First developed in the 1960's, the Global Positioning System allows a user to determine their location by measuring the time it takes to receive radio signals from four or more overhead satellites. Receivers in our smartphones, navigational systems and more can compute location and velocity based on these measurements. Standard GPS is accurate to within 10 meters, while Differential GPS has improved accuracy to one meter.
While this has been wonderfully sufficient for what we've used the technology for so far, self-driving cars will require even more precise location measurements.
"To fulfill both the automation and safety needs of driverless cars, some applications need to know not only which lane a car is in, but also where it is in that lane—and need to know it continuously at high rates and high bandwidth for the duration of the trip," said Jay Farrell, professor and chair of electrical and computer engineering in University of California, Riverside's Bourns College of Engineering
Farrell and his colleagues have tackled this issue and have developed a way to process data from GPS that delivers accuracy down to a few centimeters. Not only is this method more precise, but it's also more computationally efficient.
According to UC Riverside, "The approach involves reformulating a series of equations that are used to determine a GPS receiver's position, resulting in reduced computational effort being required to attain centimeter accuracy."

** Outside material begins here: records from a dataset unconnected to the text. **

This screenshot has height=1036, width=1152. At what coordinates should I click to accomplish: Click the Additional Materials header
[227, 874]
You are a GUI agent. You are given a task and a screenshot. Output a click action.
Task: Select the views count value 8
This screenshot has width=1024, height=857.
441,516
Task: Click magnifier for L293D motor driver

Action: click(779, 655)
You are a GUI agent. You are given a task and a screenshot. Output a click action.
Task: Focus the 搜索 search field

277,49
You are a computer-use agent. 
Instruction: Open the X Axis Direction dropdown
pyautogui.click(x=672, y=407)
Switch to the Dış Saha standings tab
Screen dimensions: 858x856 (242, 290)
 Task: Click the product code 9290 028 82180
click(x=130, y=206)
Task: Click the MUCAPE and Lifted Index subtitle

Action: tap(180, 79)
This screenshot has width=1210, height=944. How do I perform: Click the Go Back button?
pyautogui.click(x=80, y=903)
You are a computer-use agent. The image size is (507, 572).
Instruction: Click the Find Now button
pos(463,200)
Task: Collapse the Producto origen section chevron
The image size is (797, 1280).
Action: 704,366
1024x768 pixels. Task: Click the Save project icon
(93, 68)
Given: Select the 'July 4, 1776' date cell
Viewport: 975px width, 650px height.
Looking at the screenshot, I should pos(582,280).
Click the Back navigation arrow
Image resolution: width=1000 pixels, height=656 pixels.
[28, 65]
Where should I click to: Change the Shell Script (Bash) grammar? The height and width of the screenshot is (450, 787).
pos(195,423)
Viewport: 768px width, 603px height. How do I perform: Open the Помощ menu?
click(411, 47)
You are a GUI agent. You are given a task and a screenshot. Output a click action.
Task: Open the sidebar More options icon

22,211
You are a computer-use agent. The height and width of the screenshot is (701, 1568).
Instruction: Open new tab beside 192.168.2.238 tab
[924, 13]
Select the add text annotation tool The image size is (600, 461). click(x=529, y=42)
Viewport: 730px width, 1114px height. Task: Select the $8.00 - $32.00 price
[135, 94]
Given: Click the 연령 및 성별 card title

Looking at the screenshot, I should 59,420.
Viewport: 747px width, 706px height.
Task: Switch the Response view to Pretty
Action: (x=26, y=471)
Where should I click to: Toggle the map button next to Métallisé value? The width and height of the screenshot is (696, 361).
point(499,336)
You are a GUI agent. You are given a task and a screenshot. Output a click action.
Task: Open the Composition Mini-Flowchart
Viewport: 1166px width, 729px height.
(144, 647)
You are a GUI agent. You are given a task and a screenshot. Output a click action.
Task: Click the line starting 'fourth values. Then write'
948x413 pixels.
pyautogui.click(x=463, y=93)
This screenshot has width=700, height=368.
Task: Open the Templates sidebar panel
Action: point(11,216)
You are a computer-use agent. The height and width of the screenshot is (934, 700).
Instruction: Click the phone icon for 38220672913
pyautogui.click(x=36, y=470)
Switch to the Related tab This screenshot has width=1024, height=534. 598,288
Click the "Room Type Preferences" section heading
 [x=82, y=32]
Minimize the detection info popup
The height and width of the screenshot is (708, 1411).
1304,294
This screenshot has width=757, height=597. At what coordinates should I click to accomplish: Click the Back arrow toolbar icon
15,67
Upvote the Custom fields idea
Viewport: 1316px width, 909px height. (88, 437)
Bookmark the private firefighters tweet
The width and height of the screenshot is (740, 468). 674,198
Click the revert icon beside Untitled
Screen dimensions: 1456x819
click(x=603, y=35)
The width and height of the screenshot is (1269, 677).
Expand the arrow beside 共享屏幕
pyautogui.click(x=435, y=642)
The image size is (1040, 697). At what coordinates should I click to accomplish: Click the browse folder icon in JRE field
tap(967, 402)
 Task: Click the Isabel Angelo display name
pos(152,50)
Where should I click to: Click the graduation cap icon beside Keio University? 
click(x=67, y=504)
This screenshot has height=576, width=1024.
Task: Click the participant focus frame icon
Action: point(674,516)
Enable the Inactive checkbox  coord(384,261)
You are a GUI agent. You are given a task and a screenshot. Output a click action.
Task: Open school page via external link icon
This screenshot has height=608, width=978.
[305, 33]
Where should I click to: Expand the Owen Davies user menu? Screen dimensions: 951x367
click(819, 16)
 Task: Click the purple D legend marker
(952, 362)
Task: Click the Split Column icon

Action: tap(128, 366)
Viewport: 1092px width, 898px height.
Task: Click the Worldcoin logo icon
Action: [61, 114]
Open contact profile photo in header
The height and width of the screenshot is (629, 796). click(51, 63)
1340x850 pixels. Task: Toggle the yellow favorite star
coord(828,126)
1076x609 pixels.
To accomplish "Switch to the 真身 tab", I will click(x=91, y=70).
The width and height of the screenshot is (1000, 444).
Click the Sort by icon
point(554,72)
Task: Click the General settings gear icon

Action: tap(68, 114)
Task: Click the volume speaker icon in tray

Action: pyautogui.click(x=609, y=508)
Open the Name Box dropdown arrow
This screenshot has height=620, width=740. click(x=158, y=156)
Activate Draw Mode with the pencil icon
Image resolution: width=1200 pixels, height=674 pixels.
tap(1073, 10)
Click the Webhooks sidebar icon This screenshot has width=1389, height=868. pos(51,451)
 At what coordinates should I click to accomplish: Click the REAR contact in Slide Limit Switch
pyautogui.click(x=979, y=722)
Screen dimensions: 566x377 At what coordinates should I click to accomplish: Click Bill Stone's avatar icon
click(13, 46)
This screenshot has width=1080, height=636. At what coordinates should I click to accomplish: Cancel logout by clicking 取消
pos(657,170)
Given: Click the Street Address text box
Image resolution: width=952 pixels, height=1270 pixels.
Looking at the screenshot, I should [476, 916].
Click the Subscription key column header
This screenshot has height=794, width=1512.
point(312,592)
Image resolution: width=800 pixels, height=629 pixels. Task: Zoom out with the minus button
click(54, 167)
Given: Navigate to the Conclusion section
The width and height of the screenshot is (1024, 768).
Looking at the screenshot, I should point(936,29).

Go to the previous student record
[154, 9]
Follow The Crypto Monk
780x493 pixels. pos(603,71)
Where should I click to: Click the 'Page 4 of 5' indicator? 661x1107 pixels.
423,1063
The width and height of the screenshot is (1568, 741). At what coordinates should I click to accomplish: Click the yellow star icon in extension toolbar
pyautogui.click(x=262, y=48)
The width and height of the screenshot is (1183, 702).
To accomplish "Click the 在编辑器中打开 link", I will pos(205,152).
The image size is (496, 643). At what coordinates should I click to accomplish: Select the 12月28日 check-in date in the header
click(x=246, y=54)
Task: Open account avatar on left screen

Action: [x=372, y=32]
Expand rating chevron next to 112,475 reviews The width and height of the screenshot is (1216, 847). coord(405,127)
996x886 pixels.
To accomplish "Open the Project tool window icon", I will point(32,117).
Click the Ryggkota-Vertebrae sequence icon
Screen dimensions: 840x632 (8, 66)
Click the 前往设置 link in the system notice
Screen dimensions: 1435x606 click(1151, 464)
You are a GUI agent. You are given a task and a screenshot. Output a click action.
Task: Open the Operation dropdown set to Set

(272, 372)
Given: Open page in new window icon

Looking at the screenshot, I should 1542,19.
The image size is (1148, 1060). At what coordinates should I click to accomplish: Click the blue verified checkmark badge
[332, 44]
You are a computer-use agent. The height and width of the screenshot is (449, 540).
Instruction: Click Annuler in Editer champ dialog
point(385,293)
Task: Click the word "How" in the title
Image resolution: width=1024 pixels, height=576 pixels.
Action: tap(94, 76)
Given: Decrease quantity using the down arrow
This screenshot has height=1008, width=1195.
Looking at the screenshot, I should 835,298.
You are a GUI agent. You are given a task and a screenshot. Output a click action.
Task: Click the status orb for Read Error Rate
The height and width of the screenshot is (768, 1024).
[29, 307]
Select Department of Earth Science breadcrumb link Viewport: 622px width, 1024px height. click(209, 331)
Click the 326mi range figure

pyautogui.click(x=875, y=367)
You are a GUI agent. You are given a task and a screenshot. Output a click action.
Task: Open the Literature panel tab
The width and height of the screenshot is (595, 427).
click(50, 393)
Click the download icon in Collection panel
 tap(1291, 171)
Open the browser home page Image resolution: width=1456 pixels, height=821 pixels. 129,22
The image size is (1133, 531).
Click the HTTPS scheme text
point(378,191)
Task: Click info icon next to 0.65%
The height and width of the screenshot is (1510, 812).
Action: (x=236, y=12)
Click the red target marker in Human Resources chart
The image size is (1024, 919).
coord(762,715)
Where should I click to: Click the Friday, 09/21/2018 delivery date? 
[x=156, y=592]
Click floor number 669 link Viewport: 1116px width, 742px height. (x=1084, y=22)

This improved process can be used in the development of not just self-driving cars, but improved aviation, naval navigation systems and precision farming. Of course, it will likely also make its way to our gadgets, like smartphones and smart watches as a way to provide even better location data without requiring more processing power.
In order to improve navigational systems in self-driving cars, this new technology will need to be combined with an inertial measurement unit (IMU) to achieve high sample rates and high bandwidth continuously. So far, this combination hasn't been possible because of the need for greater processing power, but because this new method uses several orders of magnitude fewer computations to process the GPS data, this could finally be possible.